I had several versions of this story partially written in my head, but the only one that made it as far as 4.000 words on a screen; a story I called Rust in the Dust.

But first more on the premise.

The setting for all these stories would be Europe united under one weak king, but divided into provinces, each with small regiment or two that could be called on to defend Europe, if necessary. For the story, I had one those provincial leaders determined to expand his domain at the expense of his neighbors. While he may have some allies, most of the provinces would, in theory, unite their regiments to stop any such move. This prospect, however, did not seem to deter this leader, leading the other leaders to suspect and fear that he/she had found a working device from the ancient tech age that could be used in a war, which would make all the difference.

The story would then involve amateur agents being sent into this province to discover what exactly its leader had found and how they were planning to use it. It would have been a story of travel and intrigue with these agents following clues and local rumors of mysterious going doings to discover the leader’s secret. There is a Sax Rohmer book called The Day The World Ended that is a partial inspiration for this story, at least for mood.
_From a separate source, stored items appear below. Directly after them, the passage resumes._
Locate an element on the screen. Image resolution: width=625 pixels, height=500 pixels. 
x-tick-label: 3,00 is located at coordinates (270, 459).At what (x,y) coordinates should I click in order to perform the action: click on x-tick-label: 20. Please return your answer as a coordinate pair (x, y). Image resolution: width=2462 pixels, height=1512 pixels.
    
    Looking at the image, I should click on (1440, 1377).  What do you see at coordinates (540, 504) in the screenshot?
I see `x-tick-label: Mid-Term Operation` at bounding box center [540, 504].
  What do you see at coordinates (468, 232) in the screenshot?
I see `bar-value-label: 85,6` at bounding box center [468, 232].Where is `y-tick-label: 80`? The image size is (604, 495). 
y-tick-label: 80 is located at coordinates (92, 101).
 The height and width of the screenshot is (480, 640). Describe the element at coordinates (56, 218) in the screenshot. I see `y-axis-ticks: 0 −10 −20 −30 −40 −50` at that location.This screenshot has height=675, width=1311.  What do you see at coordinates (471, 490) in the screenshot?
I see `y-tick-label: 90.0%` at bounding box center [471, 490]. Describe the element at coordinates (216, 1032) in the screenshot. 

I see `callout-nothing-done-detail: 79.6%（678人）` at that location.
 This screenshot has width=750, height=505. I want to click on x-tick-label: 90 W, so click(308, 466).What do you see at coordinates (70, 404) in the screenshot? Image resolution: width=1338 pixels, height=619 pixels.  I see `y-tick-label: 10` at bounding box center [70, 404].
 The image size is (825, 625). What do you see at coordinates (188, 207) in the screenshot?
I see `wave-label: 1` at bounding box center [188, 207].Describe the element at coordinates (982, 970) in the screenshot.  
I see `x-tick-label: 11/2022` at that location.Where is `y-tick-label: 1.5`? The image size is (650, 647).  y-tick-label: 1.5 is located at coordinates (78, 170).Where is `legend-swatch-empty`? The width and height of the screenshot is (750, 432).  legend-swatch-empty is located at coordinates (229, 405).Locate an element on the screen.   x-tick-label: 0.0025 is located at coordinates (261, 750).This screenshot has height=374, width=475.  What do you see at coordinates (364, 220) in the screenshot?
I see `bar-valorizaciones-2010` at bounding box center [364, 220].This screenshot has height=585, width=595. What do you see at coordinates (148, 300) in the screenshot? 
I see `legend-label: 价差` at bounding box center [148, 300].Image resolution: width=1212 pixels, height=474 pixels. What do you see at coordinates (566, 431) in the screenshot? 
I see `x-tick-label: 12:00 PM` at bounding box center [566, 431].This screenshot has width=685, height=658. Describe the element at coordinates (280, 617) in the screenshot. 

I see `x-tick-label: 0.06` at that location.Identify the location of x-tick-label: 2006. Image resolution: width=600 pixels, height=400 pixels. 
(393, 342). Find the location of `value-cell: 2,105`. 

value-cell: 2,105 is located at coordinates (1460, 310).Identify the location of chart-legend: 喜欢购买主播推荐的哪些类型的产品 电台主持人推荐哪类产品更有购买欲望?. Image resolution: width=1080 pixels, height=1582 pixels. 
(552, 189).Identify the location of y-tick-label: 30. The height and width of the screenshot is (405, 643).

In some versions the war was just looming. In others I had “air pirates” of an unknown origin already attacking provincial air bases, calling to mind the summer of 1940 in Britain. In most stories an archaeologist, familiar with advanced technology form the past, is the narrator. In one, I had him drafted into the army and assigned to investigate crashed aircraft for clues as to their origin. In all he would serve as narrator, with the other agent more politically connected serving as the female/romantic co-star. For a number of these stories I had at least the first couple of chapter in mind, but I only have Rust in the Dust got some words on a screen.

So why did these variations on a theme fall apart?

The first reason is that, though I was attracted to the mood of those times, I don’t really like writing dark, serious, or sad stories. And though looking back on those historic times one can get a sense of romance – of being part of a special time, in reality, it was probably anything but romantic, so that it would be hard to write a story that was both realistic, and romantic.

Secondly, a more practical road block: I could not come up with a technology that would fit the bill for the story. What could be dug up and used to dominate the world? A giant robot? A flying machine? Battle tanks? What would be cool, and clever, and make the leader invincible?

And then, if I managed to come up with some sort of cool, invincible technology, how would I then make it so that it could be defeated by our heroes? Not impossible – many stories do that. But I like to write realistic stories with grounded, everyday heroes, which makes it a lot harder...

Which brings me around to my last issue, which is that I don’t like writing stories where my characters have to save the world. I like smaller, more personal stories. So, when it came right down to it, I simply could not stay excited about the whole concept.

And yet, in the end, many of these elements and settings ended up being tweaking to play a large part in the setting of The Girl on the Kerb. Still, it would take parts from two other failed story attempts to create a story that I could write all the way to the end. I think it turned out pretty good, but you’ll have to take my word on that for a little while.

In any event, I will talk about the next failed project that contributed to The Girl on the Kerb in the next installment of this series, at some future date, to be determined, i.e. when I can think of nothing else to write about.